Autoscaling

CPU-based autoscaling on the StatefulSet path, with automatic
tenant-side cleanup on scale-down.

Prerequisites

workload.type: statefulset (HPA doesn’t make sense for a
DaemonSet — one pod per node is the design).
enrollment.mode: api so the chart can self-enrol new replicas
without operator intervention.
A working metrics-server in the cluster
(kubectl top pods -n npa-publisher should return data). All
managed Kubernetes flavours ship it by default; bare-metal
clusters may need installation.

Enable

workload:
  type: statefulset
  replicas: 2          # baseline, also used as HPA minReplicas if you don't override

enrollment:
  mode: api
  commonName: prod-eu-publisher
  api:
    baseUrl: https://tenant.goskope.com
    existingSecret: npa-api-token
    tokenKey: api-token

hpa:
  enabled: true
  minReplicas: 2
  maxReplicas: 6
  targetCPUUtilizationPercentage: 70

Apply with the usual helm upgrade --install. The chart renders a
HorizontalPodAutoscaler targeting the StatefulSet:

1
2
3

$ kubectl get hpa -n npa-publisher
NAME                              REFERENCE                                  TARGETS    MINPODS   MAXPODS   REPLICAS
kubernetes-netskope-publisher     StatefulSet/kubernetes-netskope-publisher  35%/70%    2         6         2

What happens on scale-up

HPA observes average CPU above target → patches the StatefulSet’s
replicas.
Kubernetes creates a new pod (<release>-N).
The new pod runs npa-bootstrap, calls the Netskope API with
commonName-<ordinal> (e.g. npa-publisher-3 for the pod
<release>-3), gets a publisher_id, enrols.
Once NPACONNECTED shows up in the publisher logs, Netskope
load-balancers route new private-app sessions to the new
replica.

No manual token shuffling. Each replica is an independent
identity in the Netskope console.

What happens on scale-down

HPA observes CPU below target → patches replicas down.
Kubernetes terminates the highest-ordinal pod first.
The Publisher record stays in the Netskope tenant. By default
the chart does not delete it — see the warning below.
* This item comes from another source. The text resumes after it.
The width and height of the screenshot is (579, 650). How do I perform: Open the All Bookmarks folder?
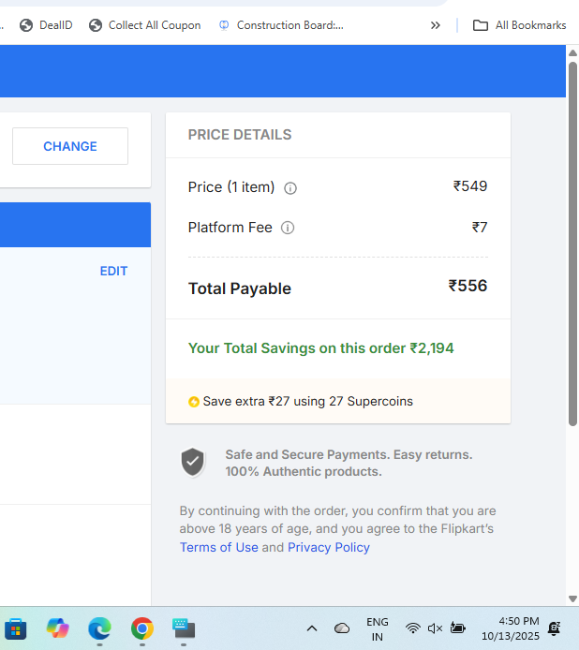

⚠️ Why scale-down doesn’t auto-delete by default

The Netskope API refuses to delete a Publisher that has Private
Apps attached (/api/v2/infrastructure/publishers/{id} returns
an error). Many tenants attach apps to every Publisher in a
region for load balancing — including the auto-scaled replicas.
An automatic DELETE would silently fail on those, leaving both
orphan Publisher records and stranded app attachments to chase.
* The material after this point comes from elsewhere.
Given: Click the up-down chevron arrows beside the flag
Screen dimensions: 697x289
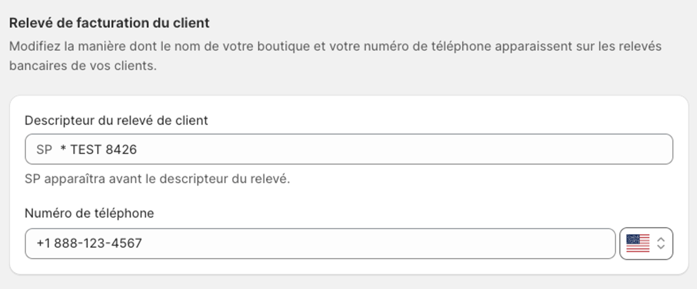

Reconciling orphans periodically via the delete-publisher
flow is safer than racing the lifecycle.

Opt-in: auto-delete on scale-down

If you’re certain auto-scaled replicas never carry app
assignments — e.g. you only attach apps to a fixed baseline
Publisher and let the scaled replicas inherit traffic via DTLS
load-balancing only:

1
2
3

enrollment:
  api:
    cleanupOnDelete: true

The pod’s preStop hook then fires on termination:

# Inside the pod, at termination time:
curl -X DELETE \
  -H "Authorization: Bearer $NPA_API_TOKEN" \
  "$NPA_API_BASE_URL/api/v2/infrastructure/publishers/$(cat /home/resources/publisherid)"

The hook is best-effort. It exits 0 on any failure (including
the “Publisher has apps attached” rejection) so the pod terminates
promptly. If you turn this on and your assumption later changes,
the worst outcome is silent orphans rather than blocked pods.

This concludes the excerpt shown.